▶ **EXTRACTED TEXT**
• Events

    • Departmental Colloquium : Magnetic Resonance Imaging with Hyperpolarized 13C, Dr. Jeremy Gordon

      When: Thursday, April 24, 2014 4:00 pm - 5:00 pm Where: Physics Auditorium (Rm. 202)

      Magnetic resonance imaging (MRI) of 13C nuclei holds the potential to probe pathology at a molecular level. These pathological changes often times precede or occur in the absence of changes in anatomy and can therefore provide valuable insight into the treatment of malignant diseases. Unfortunately, signal from endogenous 13C is indistinguishable from noise due to low receptivity, sub millimolar in-vivo concentrations, and scan time limitations.

      Recent advances now allow for >10,000 fold signal enhancement of 13C nuclei via a technique referred to as dynamic nuclear polarization (DNP), enabling the use of 13C labeled molecules to probe metabolic function non- invasively and in real-time. Nevertheless, MR imaging of hyperpolarized 13C compounds is more challenging than conventional 1H MRI, due in large part to the nature of the hyperpolarized magnetization and the need to generate images of both the substrate and the metabolic products. In this talk we will discuss the principles of hyperpolarization, the basics of MRI with hyperpolarized 13C compounds, and some of the applications of this new and exciting technique.

▶ **YOUR ASSIGNMENT**
Retype the colloquium announcement on hyperpolarized 13C MRI in full, with no changes.

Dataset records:
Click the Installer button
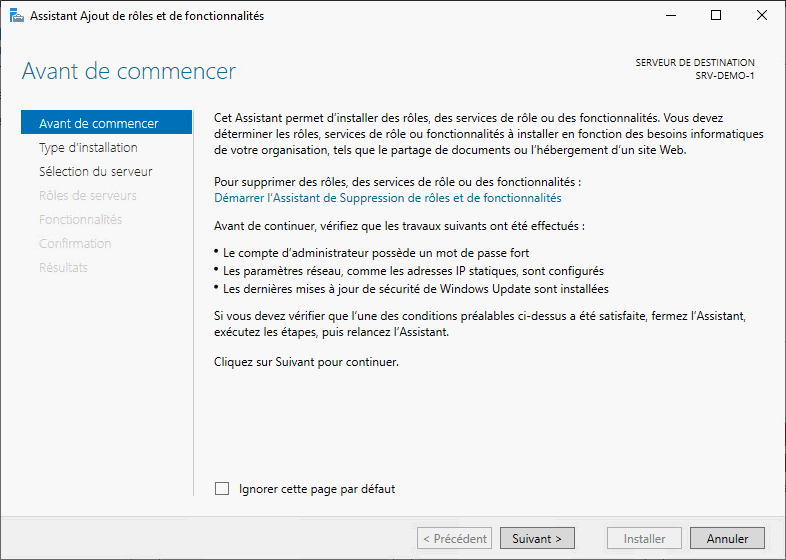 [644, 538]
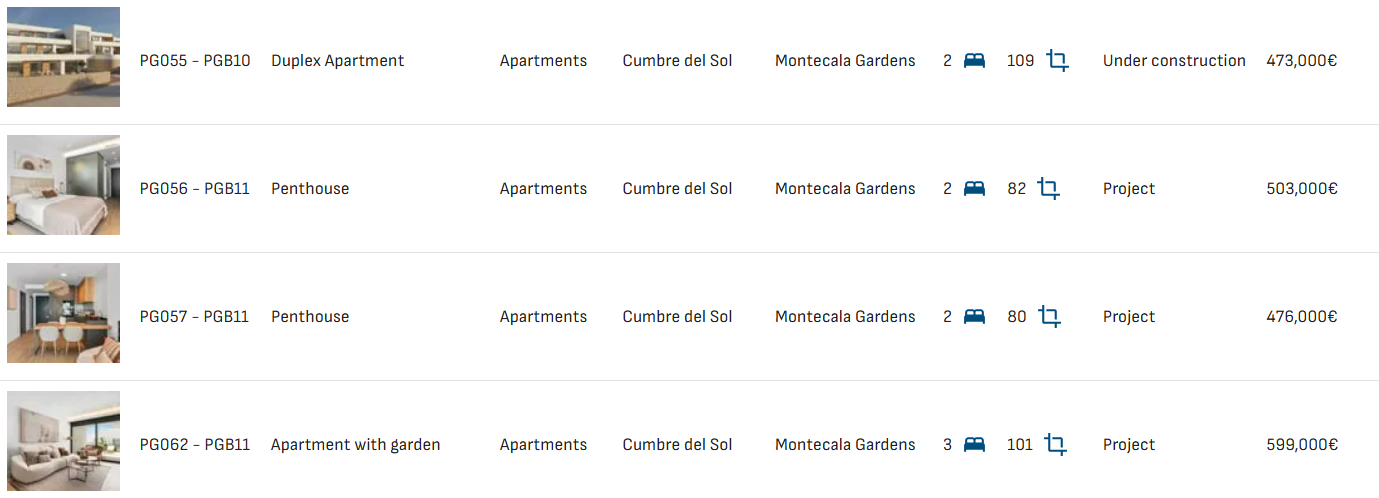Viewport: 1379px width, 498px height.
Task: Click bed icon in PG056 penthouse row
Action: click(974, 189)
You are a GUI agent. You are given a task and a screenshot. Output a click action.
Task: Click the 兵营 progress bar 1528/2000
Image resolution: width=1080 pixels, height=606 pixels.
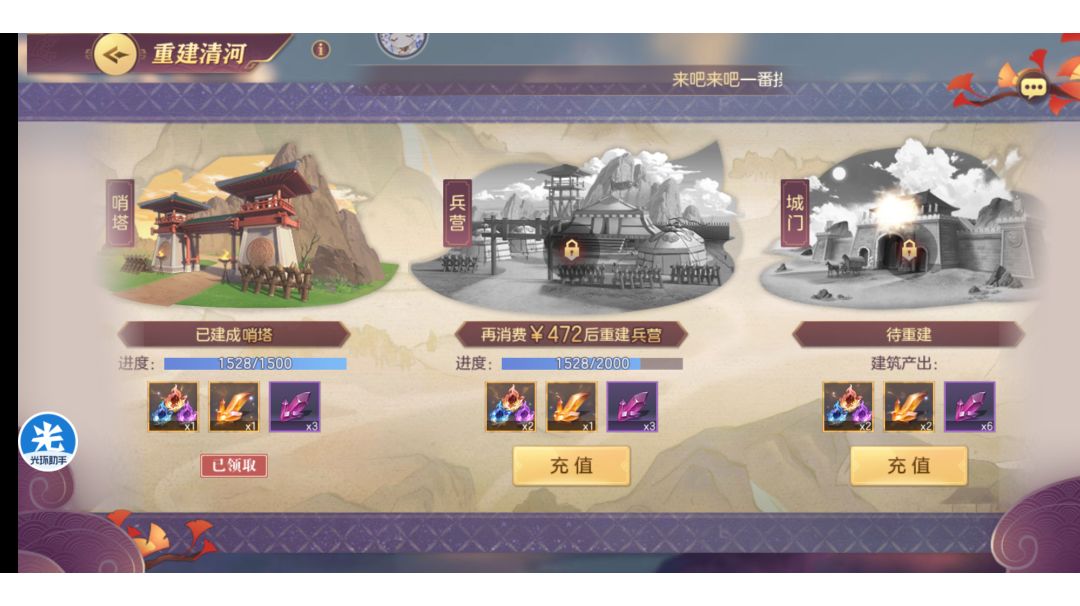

▶ **TASK RESULT**
• Events

    • Departmental Colloquium : Magnetic Resonance Imaging with Hyperpolarized 13C, Dr. Jeremy Gordon

      When: Thursday, April 24, 2014 4:00 pm - 5:00 pm Where: Physics Auditorium (Rm. 202)

      Magnetic resonance imaging (MRI) of 13C nuclei holds the potential to probe pathology at a molecular level. These pathological changes often times precede or occur in the absence of changes in anatomy and can therefore provide valuable insight into the treatment of malignant diseases. Unfortunately, signal from endogenous 13C is indistinguishable from noise due to low receptivity, sub millimolar in-vivo concentrations, and scan time limitations.

      Recent advances now allow for >10,000 fold signal enhancement of 13C nuclei via a technique referred to as dynamic nuclear polarization (DNP), enabling the use of 13C labeled molecules to probe metabolic function non- invasively and in real-time. Nevertheless, MR imaging of hyperpolarized 13C compounds is more challenging than conventional 1H MRI, due in large part to the nature of the hyperpolarized magnetization and the need to generate images of both the substrate and the metabolic products. In this talk we will discuss the principles of hyperpolarization, the basics of MRI with hyperpolarized 13C compounds, and some of the applications of this new and exciting technique.